Девятипалый выбирал дорогу среди сломанных ступеней и с огромным интересом смотрел на обрушенный потолок.

— Что это было за место? — крикнул он, и его голос отразился от изогнутых стен. — Что-то вроде театра?

— В каком-то смысле, — ответил Байяз. — Великий зал имперского Сената. Здесь при полном параде сидел император и слушал дебаты между мудрейшими гражданами Аулкуса. Здесь принимались решения, которые определяли курс истории. — Он забрался на ступеньку выше и зашаркал дальше, возбужденно указывая на зал. Его голос дрожал от волнения.
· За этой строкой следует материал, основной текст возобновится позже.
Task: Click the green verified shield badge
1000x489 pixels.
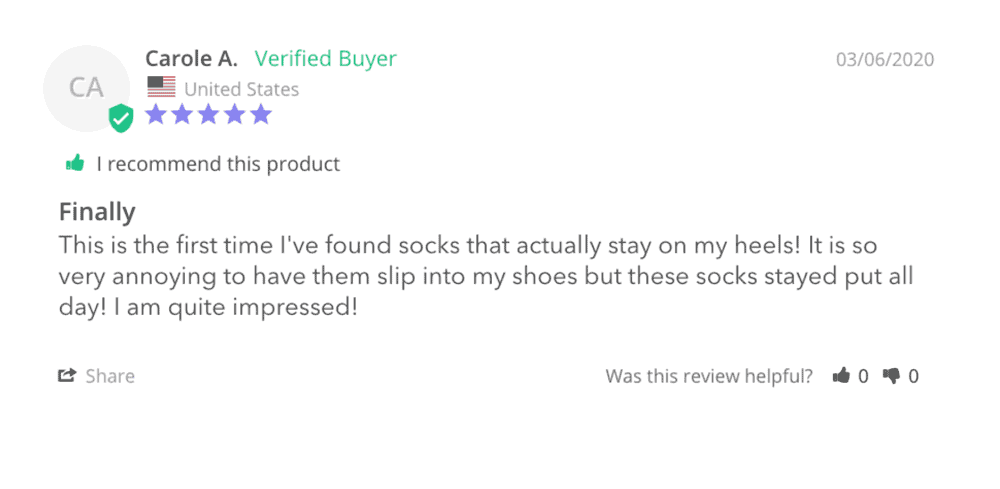Action: (x=121, y=118)
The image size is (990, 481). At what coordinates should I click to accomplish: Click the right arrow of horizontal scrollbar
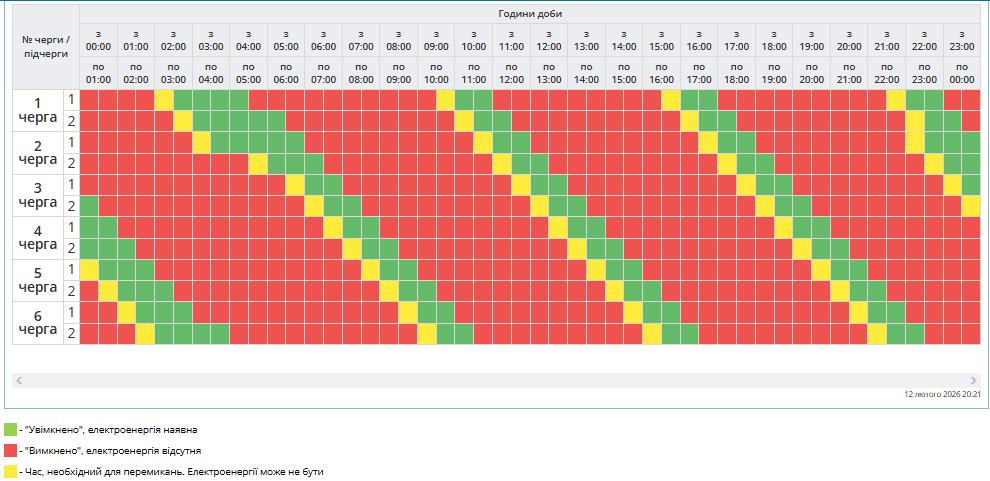tap(973, 381)
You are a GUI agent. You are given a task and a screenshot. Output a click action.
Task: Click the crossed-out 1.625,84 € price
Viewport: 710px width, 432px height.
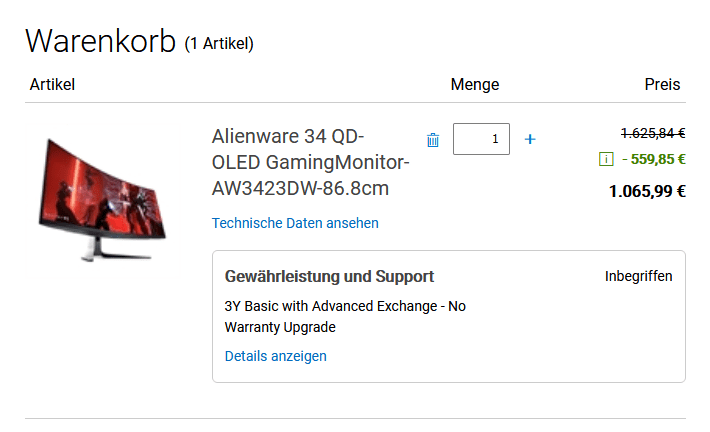pos(652,132)
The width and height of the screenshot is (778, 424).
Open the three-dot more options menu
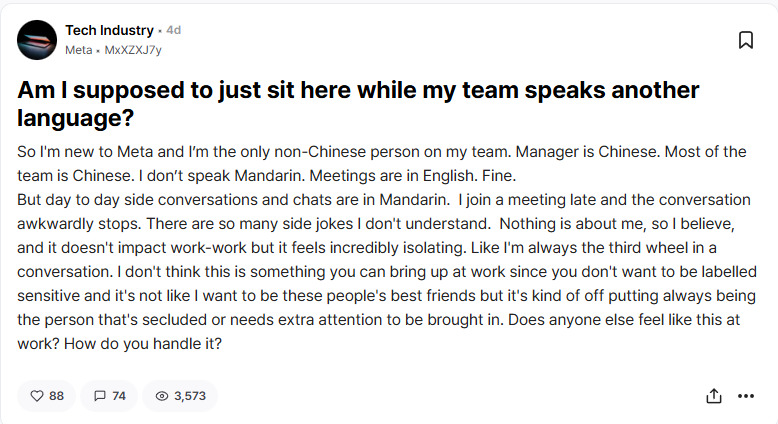coord(745,396)
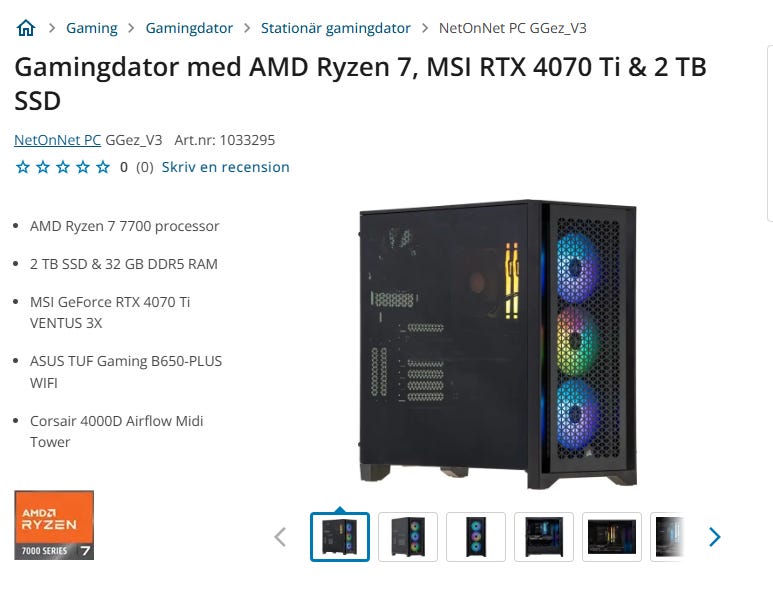Viewport: 773px width, 614px height.
Task: Go to the home page icon
Action: (x=26, y=28)
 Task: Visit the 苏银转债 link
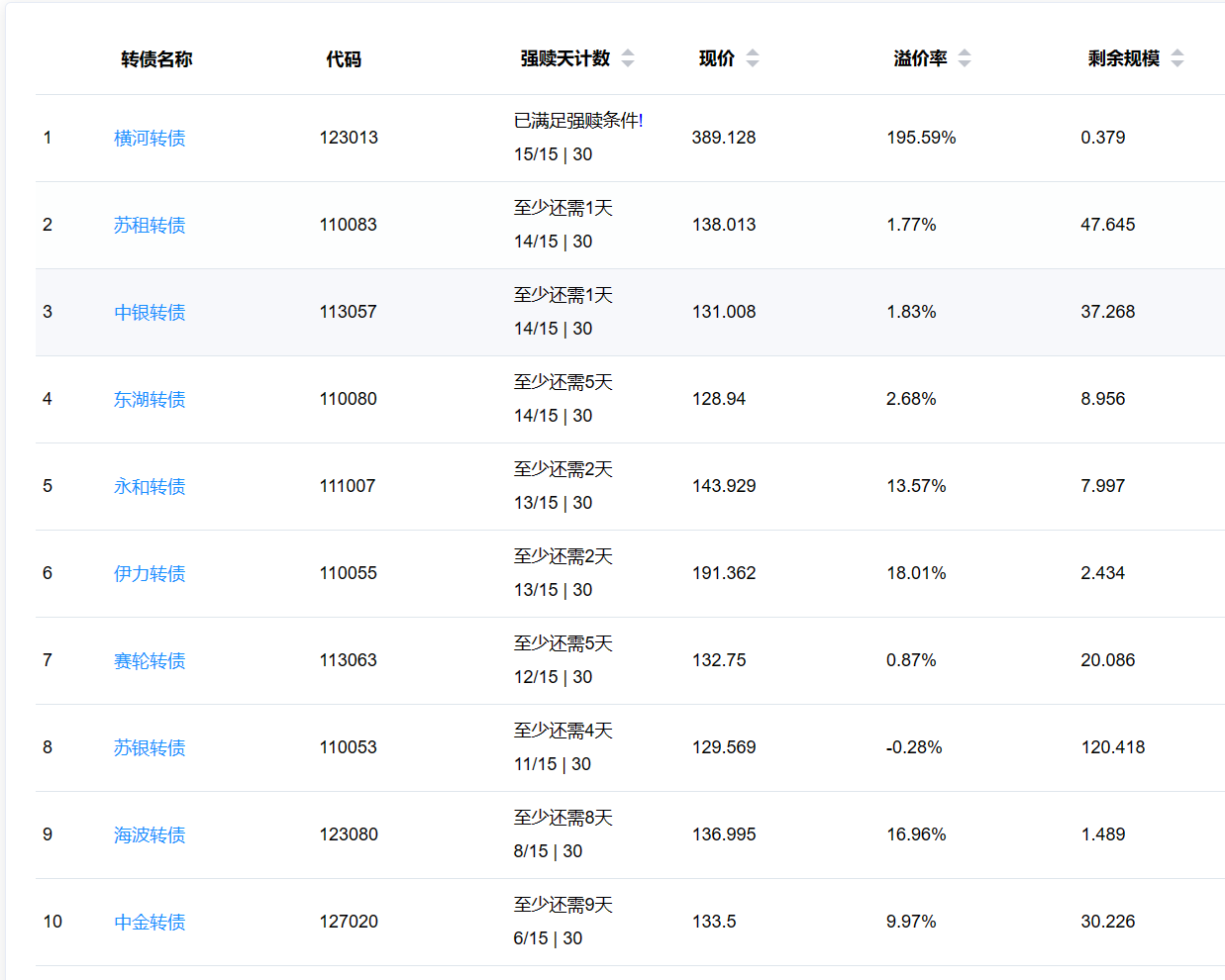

— Всё происходило на этом самом месте. Насколько я помню, Калика стоял и обращался к сенату, взывая к осторожности в завоеваниях Империи на восток. А вон оттуда ему отвечал Иувин, выступая за решительные действия, и одержал верх. Я завороженно наблюдал за ними. В двадцать лет, затаив дыхание от восторга. Я до сих пор помню все их аргументы, до последней детали. Слова, друзья мои. В словах может быть больше силы, чем во всей стали Земного круга.

— Всё же клинок в ухо ранит сильнее, чем слово, — прошептал Логен. Джезаль прыснул смехом, но Байяз, казалось, не заметил. Он был слишком занят, перебегая от одной каменной скамьи к другой.